This was a good introduction to the season: a nice balance of introducing their new environment while also addressing the fallout from last season, particularly Mitchell's actions. I really liked the intervention that was held for him, forcing him to face up to the fact that he made a choice. I get the impression that he was very much a slacker--generally well-intentioned, but not expending more effort than necessary. Including the effort to really think about what he was doing. I don't know how exactly he'll live with himself after being forced to face up to his actions, but then again, he was having trouble even before his visit to purgatory, relentlessly forcing himself to listen to the news stories about what he did and desperate to save Annie because it's the only good thing he can do at that moment. And he gets that, which may be enough for him to carry on. (Also, it was nice seeing Mitchell actually using his brain and doing a bit of creative problem solving in figuring out a way to go get Annie.)

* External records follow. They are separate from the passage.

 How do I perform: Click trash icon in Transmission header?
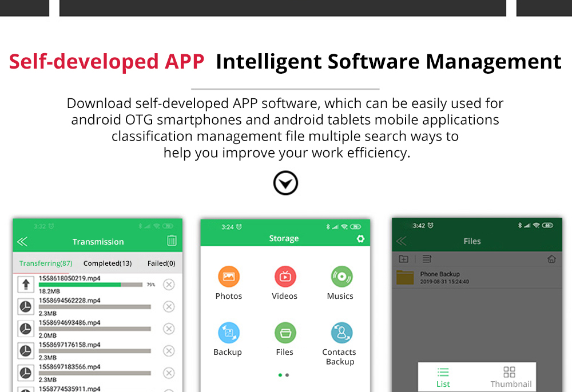pos(172,241)
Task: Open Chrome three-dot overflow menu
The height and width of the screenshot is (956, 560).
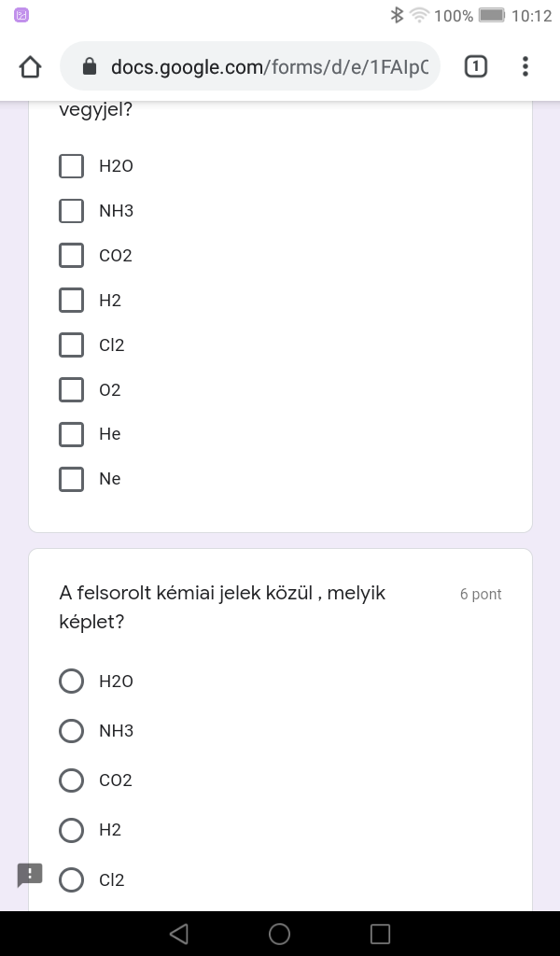Action: [x=525, y=66]
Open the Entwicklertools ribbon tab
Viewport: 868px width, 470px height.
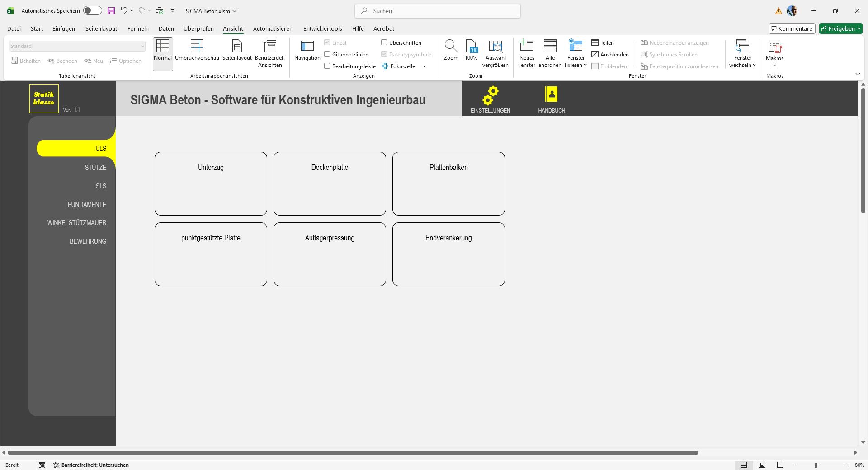click(322, 28)
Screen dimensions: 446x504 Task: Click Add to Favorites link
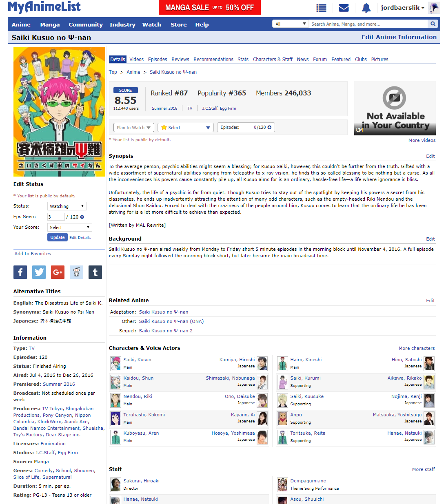33,254
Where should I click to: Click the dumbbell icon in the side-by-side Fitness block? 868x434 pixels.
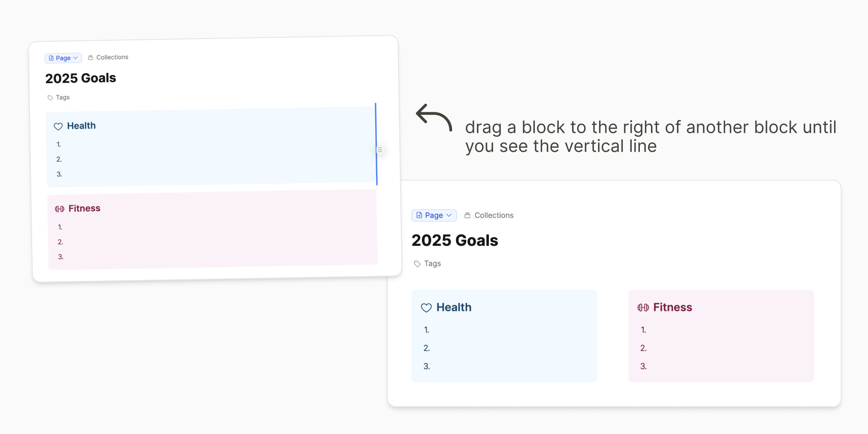click(x=643, y=307)
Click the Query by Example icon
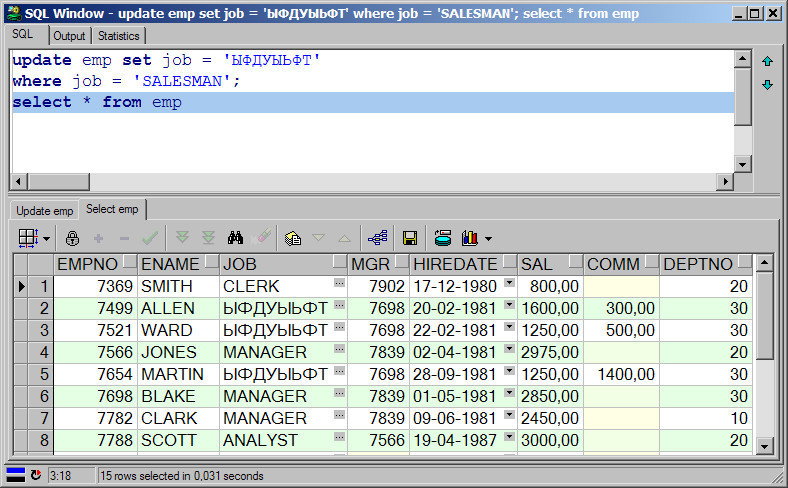788x488 pixels. pos(292,238)
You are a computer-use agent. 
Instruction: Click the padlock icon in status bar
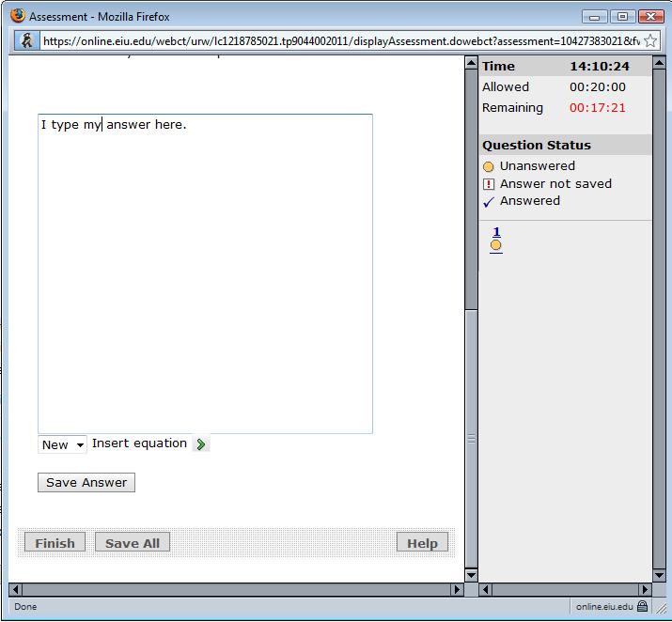coord(643,607)
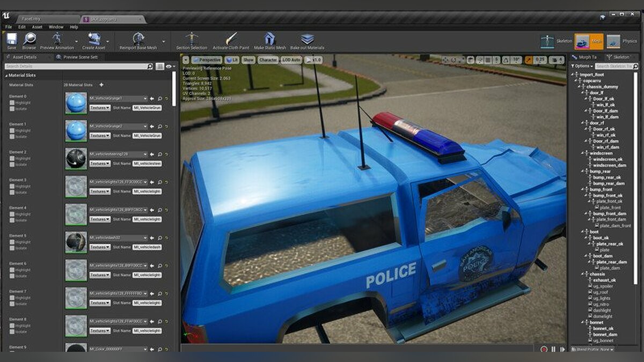
Task: Click the Bake out Materials icon
Action: pos(307,39)
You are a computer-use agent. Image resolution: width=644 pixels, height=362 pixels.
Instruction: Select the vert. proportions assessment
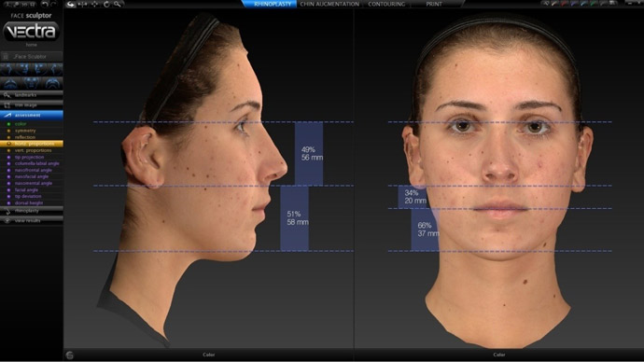[x=33, y=150]
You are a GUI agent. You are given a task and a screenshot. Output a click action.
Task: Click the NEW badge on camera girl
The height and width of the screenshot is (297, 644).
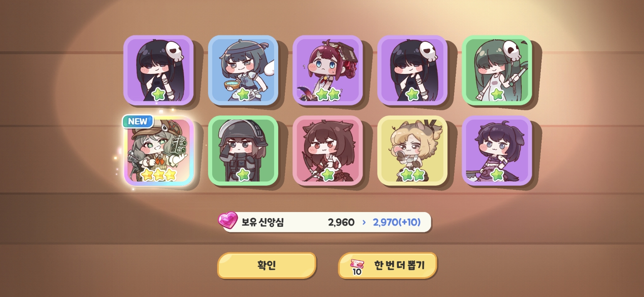coord(138,121)
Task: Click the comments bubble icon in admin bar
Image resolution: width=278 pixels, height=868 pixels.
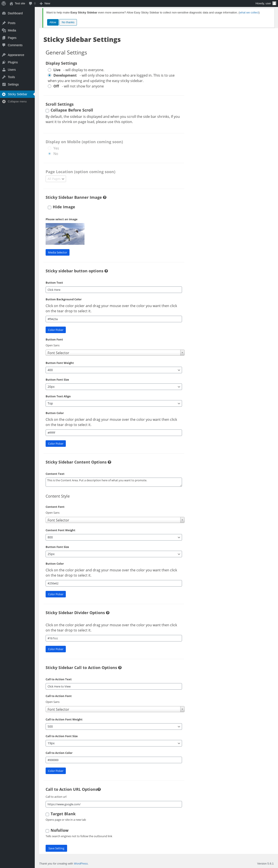Action: pyautogui.click(x=31, y=3)
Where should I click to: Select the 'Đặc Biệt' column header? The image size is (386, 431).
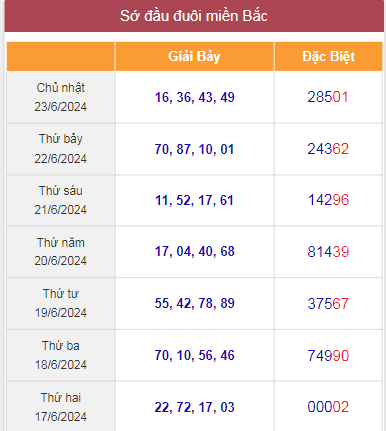328,57

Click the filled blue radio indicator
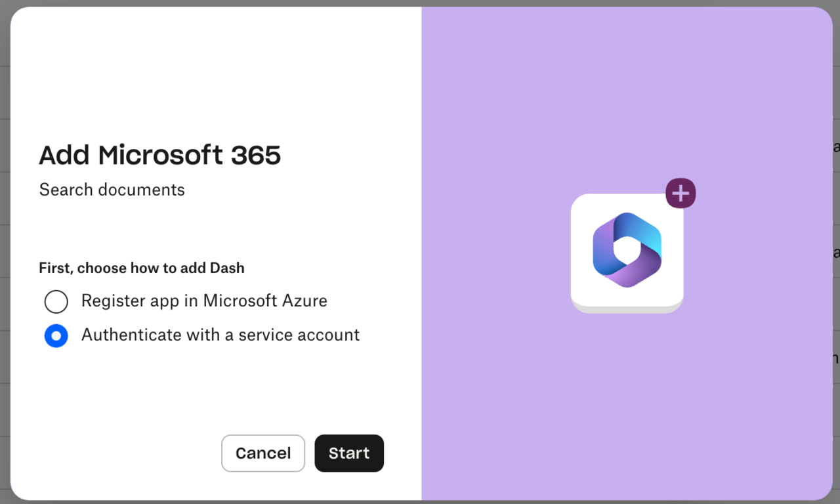(56, 335)
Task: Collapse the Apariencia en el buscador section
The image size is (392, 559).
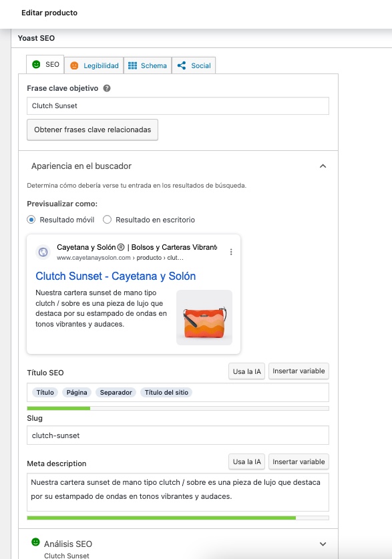Action: pos(323,166)
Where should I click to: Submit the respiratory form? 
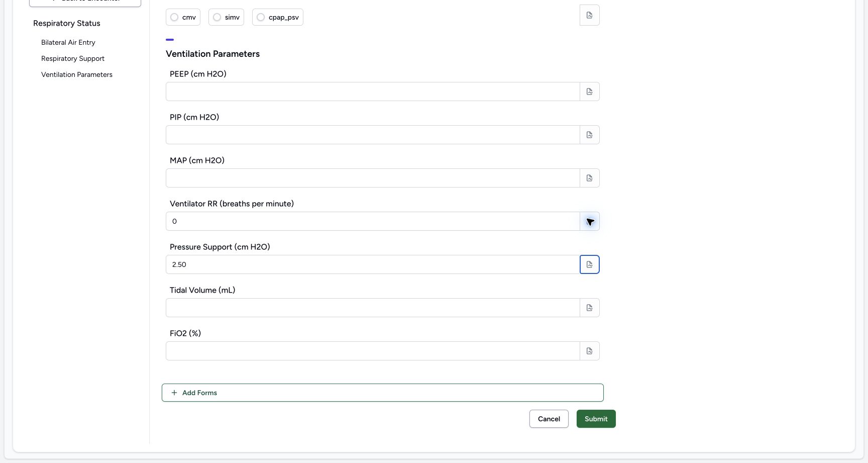click(596, 419)
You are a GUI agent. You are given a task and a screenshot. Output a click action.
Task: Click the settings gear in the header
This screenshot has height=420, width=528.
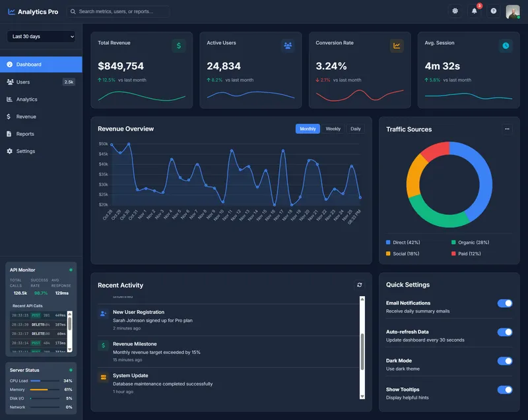coord(455,11)
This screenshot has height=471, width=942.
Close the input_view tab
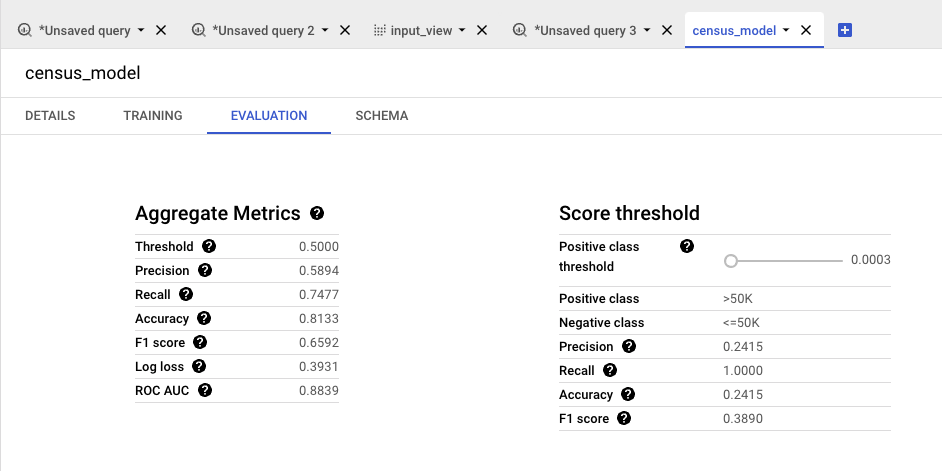coord(482,30)
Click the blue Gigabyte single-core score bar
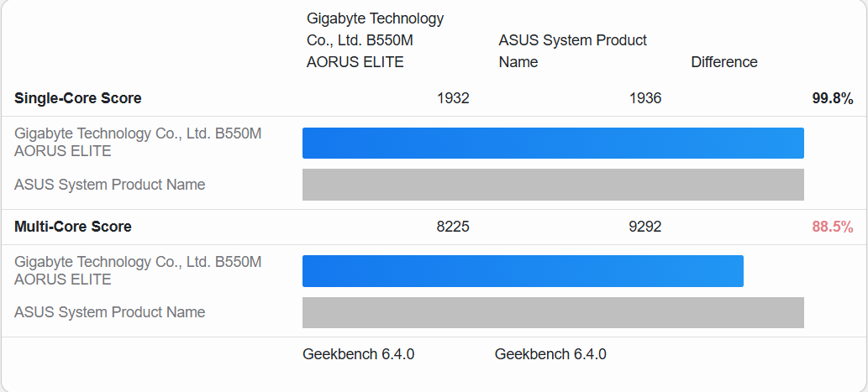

I know I keep harping on this and I should just give up and accept that the writers didn't think it through, but...I don't get the mythology. I really don't. So we finally have an origin story for Mitchell in the form of details about what happened after he ran into Herrick and the others. We find out he ran away from Herrick and returned to his unit, where he managed to go four weeks without drinking blood before he finally gave in to the craving. Vampires in this world don't need to drink blood, but they want to. Until they don't. Because Mitchell says the craving--which is there from their creation--eventually fades. This whole mythology would work much better if he hadn't said that. But of course, then they wouldn't get the great bit about how it's not the addiction that pulls vampires back in, it's the memory of the things they did while they were drinking blood. But if it is true, how is it that no vampire has ever recruited a new vampire, then kept them locked away until the initial craving faded. That would be just about perfect, wouldn't it? No blood-addiction, no terrible memories, no guilt. All of the advantages of being a vampire and none of the downsides. Which, IMO, is one of the reasons that allowing the craving to fade is an issue. (Also, Mitchell retaining enough control to plan his first kill--to find a way to rationalize it by making sure his victim didn't suffer--is far more disturbing to me than if he'd simply lost control and literally been unable to stop himself.)
I was glad to see them get Annie back--I adored her homecoming scene--but a lot of that story disturbed. Because it seems like they put her through hell--literally threatened her with hell--as a wait to lure Mitchell in. She was used as bait, which is absolutely horrible. Alternately, she was treated that way because she was involuntarily dragged through the wrong door and they really are that hung up on paperwork, which is equally horrible in its own way.
I think George and Nina's story was mostly set-up for later in the season. Evil vampires. More werewolves. Etc. Well, and a couple of things I can guess at from things I've heard about the show--including one that happens much later than I was expecting, based on the timing in BHUS.